→ **DATA**
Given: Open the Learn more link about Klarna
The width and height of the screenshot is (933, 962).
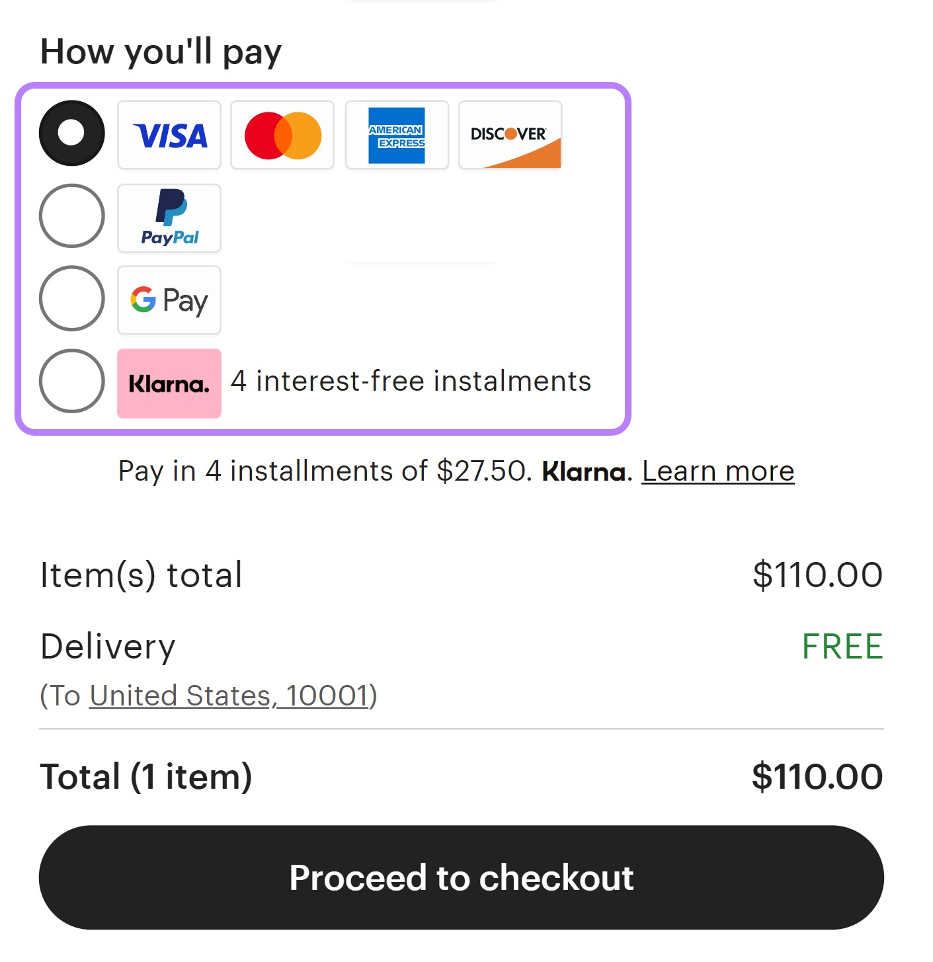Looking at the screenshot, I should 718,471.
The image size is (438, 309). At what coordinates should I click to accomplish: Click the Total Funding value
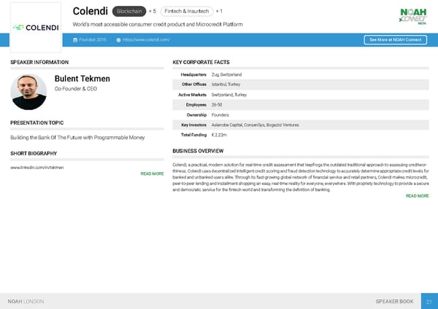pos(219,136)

* * *

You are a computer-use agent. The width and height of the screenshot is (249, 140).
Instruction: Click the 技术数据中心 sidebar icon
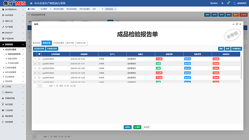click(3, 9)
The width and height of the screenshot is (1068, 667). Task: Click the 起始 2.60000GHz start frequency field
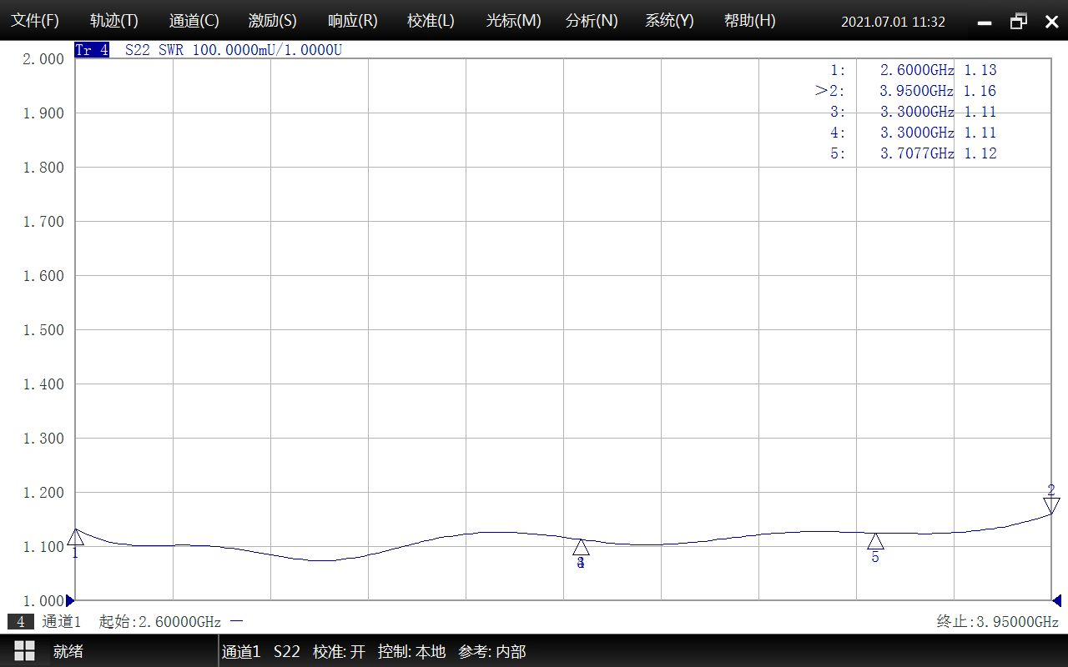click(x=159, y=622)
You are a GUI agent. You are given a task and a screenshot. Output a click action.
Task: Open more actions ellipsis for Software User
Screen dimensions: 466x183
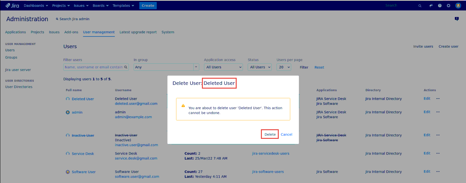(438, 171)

→ **EXERCISE DIRECTIONS**
Going through the data, count each line where the word "more" appears, and state only the total.

→ **RESULT OF THE EXERCISE**
2